A URL's meta description is the brief string of text that appears underneath each blue link on Google's SERPs, summarizing the content inside. A meta description doesn't have to include specific keywords, but having it filled in is an important box to check off according to Google. Most CMSs have a dedicated field where you can populate your meta description.

Language Attribute

The language attribute tells Google which language a webpage -- or section of content -- is in, so that it knows to crawl this content in that specific language before ranking it. Domains can automatically add an English language tag that applies to their entire website. For international websites -- or those that switch to and from various languages, having these tags added to your HTML is important.

8. Page Speed

Importance: Important

Page speed refers to how fast your webpage loads when a searcher clicks on it from a Google search result. Several on-page factors contribute to how fast your page loads, but in general -- the faster the website, the higher it can rank on Google.
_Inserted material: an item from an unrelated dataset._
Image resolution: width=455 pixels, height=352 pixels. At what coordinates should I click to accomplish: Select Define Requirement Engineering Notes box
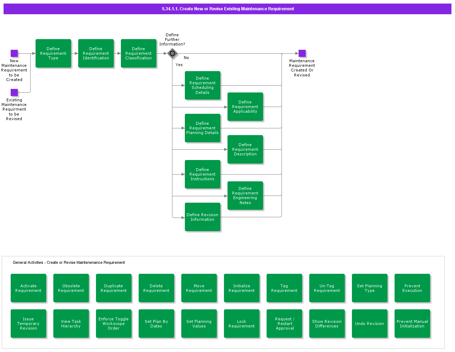(x=245, y=196)
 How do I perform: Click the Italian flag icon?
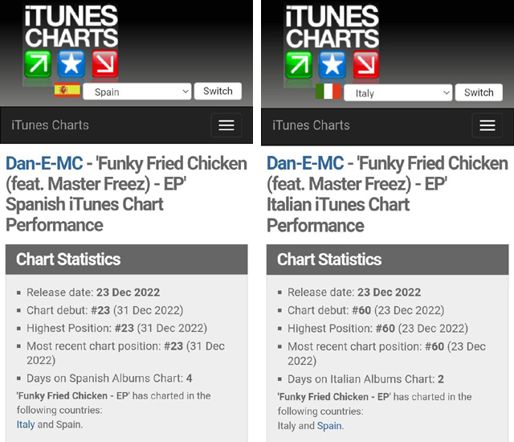click(x=328, y=91)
In general, pages that load in less than three seconds are considered fast enough for their visitors. However, this can vary based on the purpose of the website and the type of visitors it attracts. For example, ecommerce websites are encouraged to be a bit faster -- fully loading in as little as two seconds, according to Google.

Different font types and sizes can weigh your site down somewhat, but one of the biggest causes of slow page speed is uncompressed images.

Websites with lots of heavy, complex types of media on the page can cause the website to take longer to load, and thus decrease your website's page speed. Sometimes this is hard to avoid, but one thing you can control is the file size of each image on the page. Compress your images before uploading them to your CMS using websites like compressor.io or, for compressing images in bulk, tinypng.com.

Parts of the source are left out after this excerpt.